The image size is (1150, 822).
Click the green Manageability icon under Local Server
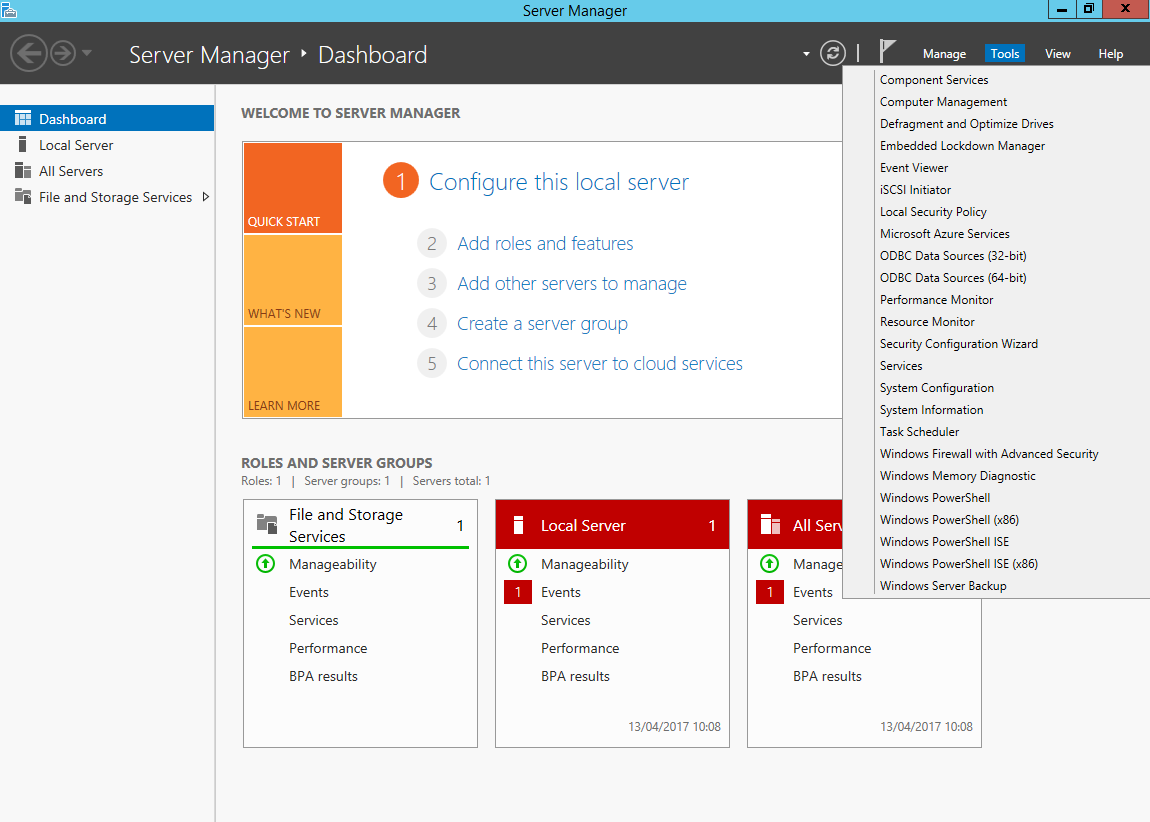pyautogui.click(x=517, y=564)
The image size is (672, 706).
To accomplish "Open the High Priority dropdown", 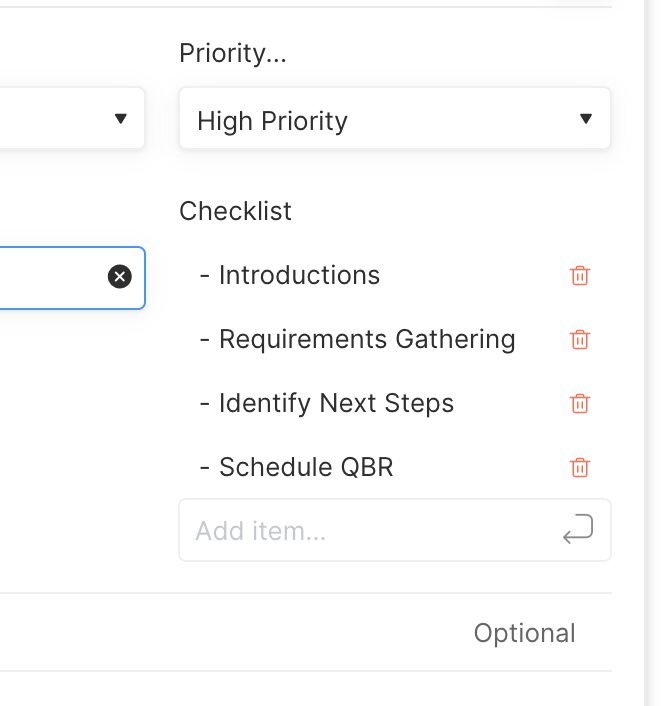I will 395,118.
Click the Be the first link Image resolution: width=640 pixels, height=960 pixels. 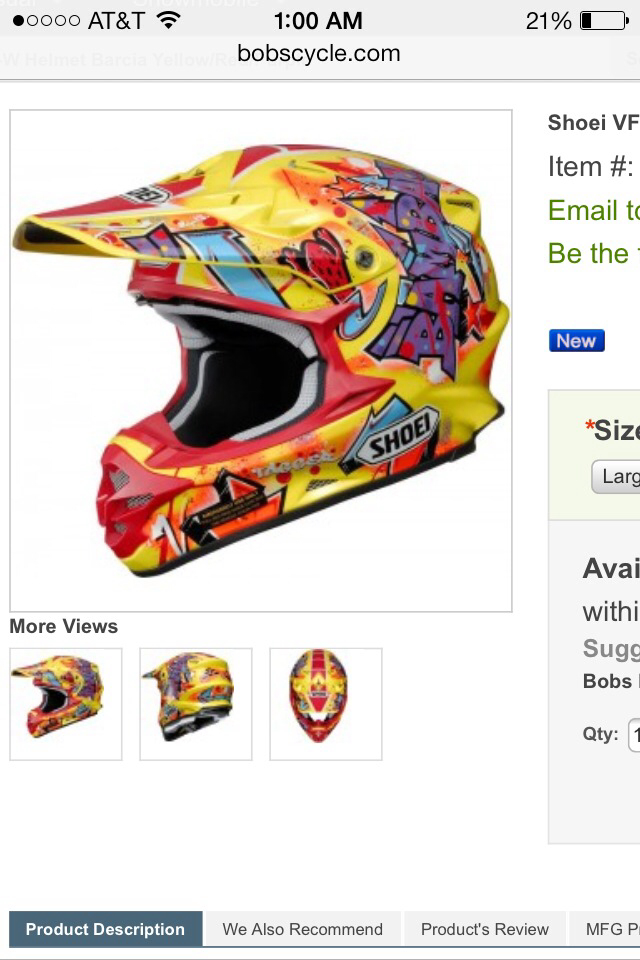(593, 253)
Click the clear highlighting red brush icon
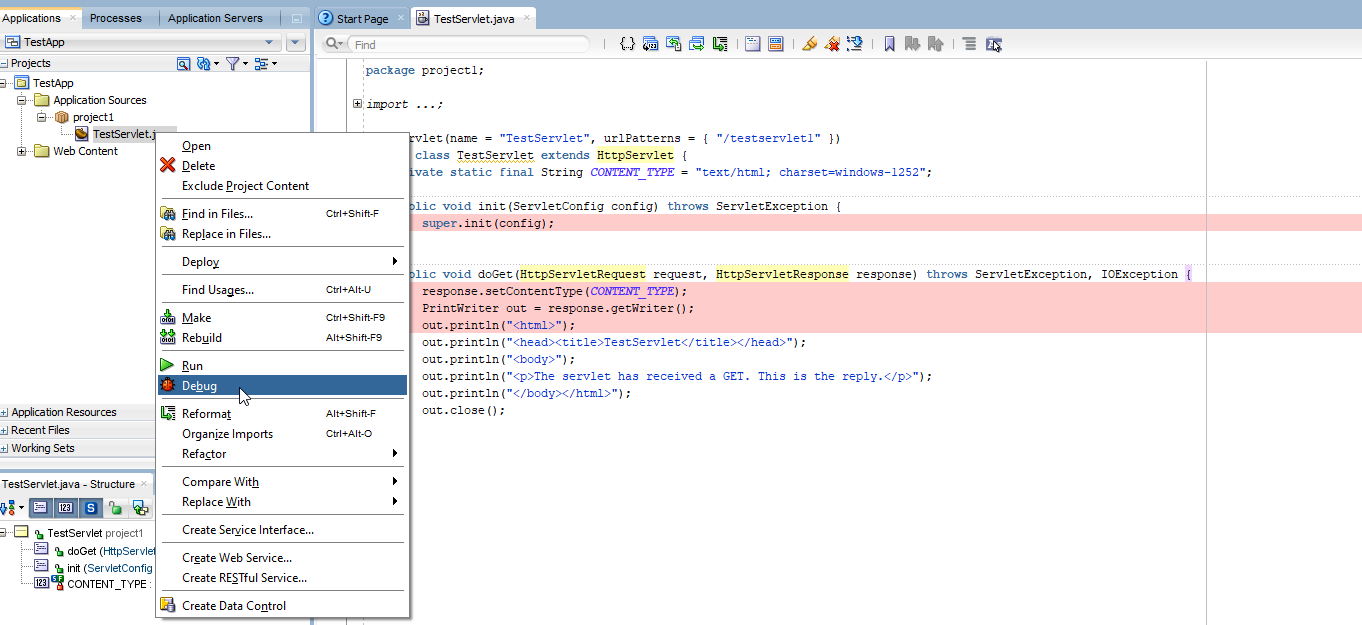The width and height of the screenshot is (1362, 625). [x=832, y=43]
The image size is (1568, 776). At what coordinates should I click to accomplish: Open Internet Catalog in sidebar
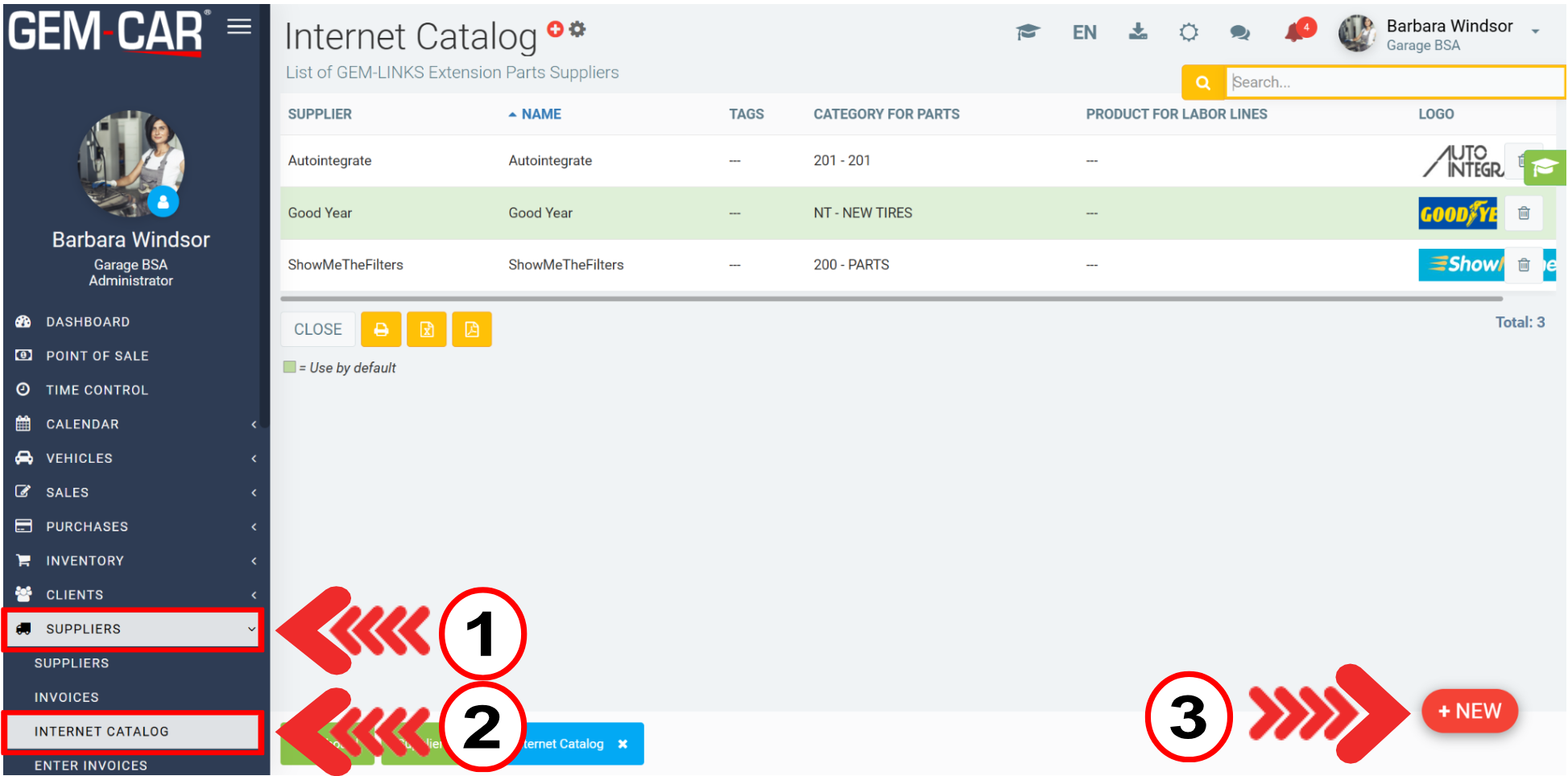pyautogui.click(x=101, y=731)
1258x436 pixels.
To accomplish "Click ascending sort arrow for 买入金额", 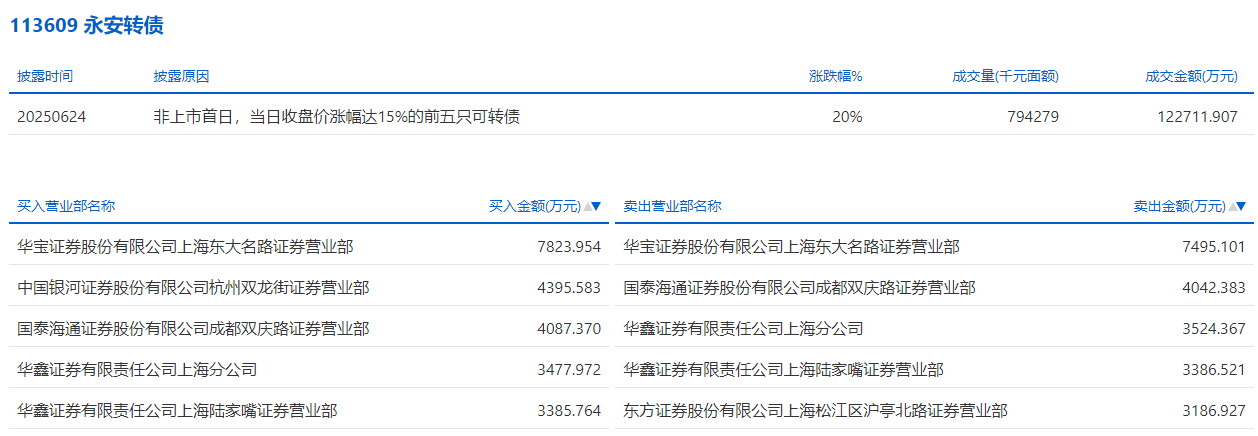I will click(x=587, y=207).
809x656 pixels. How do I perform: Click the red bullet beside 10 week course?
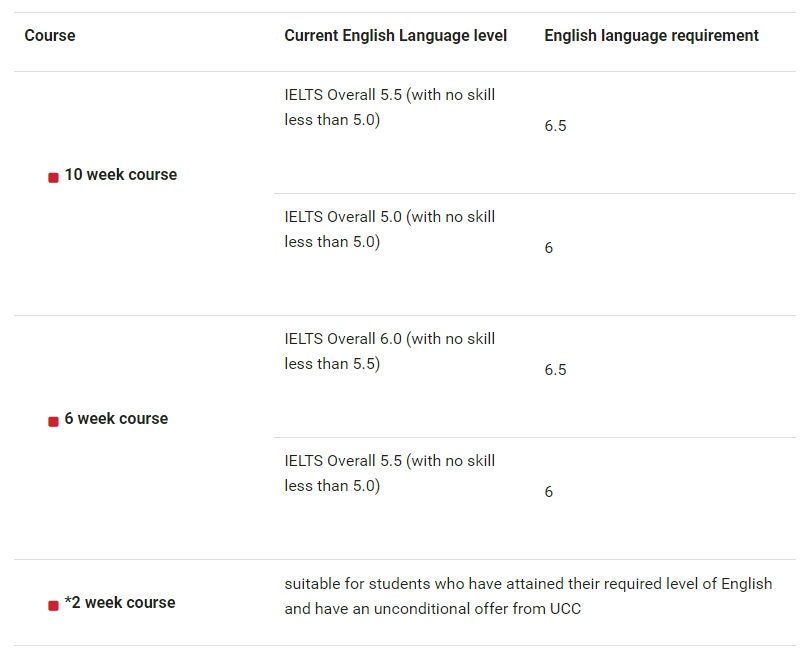[54, 177]
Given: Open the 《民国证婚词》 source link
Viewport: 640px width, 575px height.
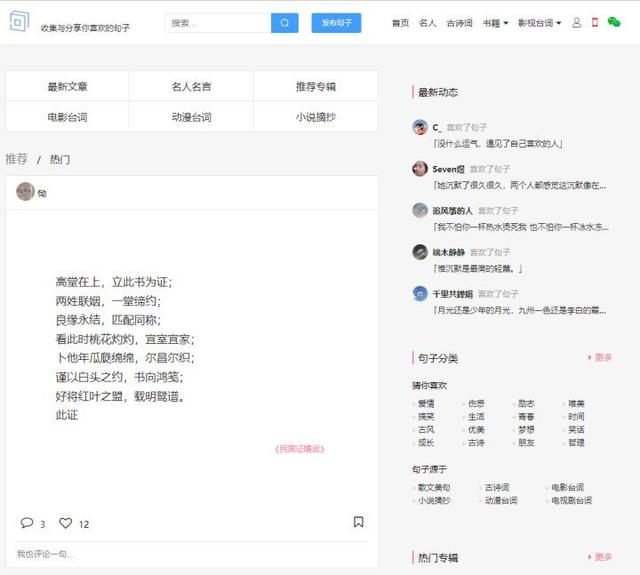Looking at the screenshot, I should (x=299, y=449).
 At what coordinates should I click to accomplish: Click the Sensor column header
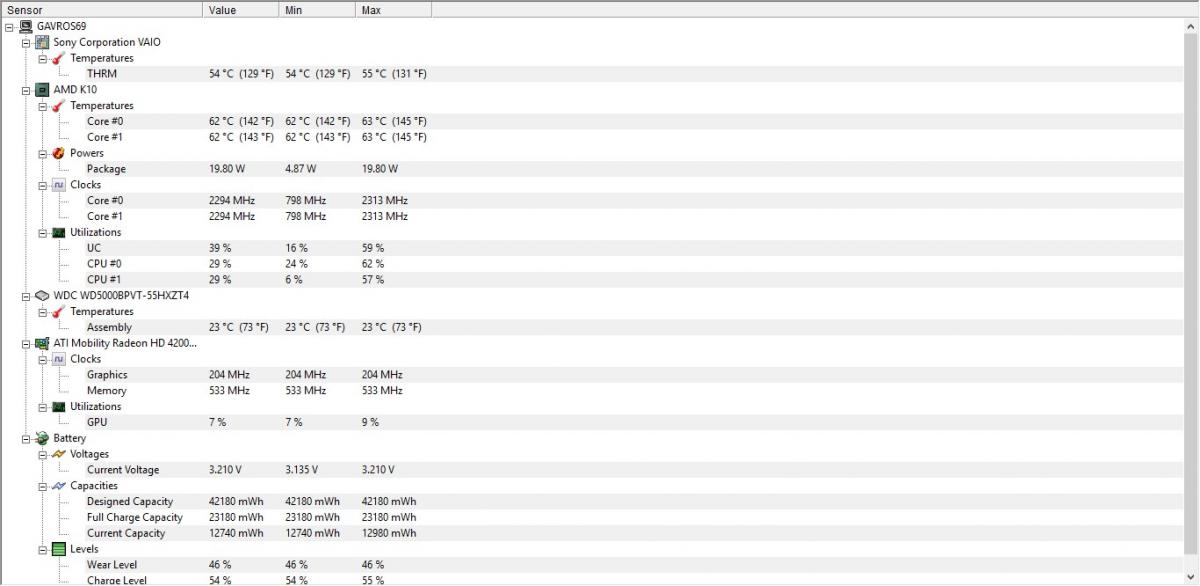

About this task
Only the lines from the one with "809x656 pixels. How" through the final line of the data should be written out, exactly and including both ends. Skip the pictures.

Solved exercise
809x656 pixels. How do I perform: Click the red bullet beside 10 week course?
[54, 177]
Given: Open the 《民国证婚词》 source link
Viewport: 640px width, 575px height.
Looking at the screenshot, I should (x=299, y=449).
 At what coordinates should I click to accomplish: Click the Sensor column header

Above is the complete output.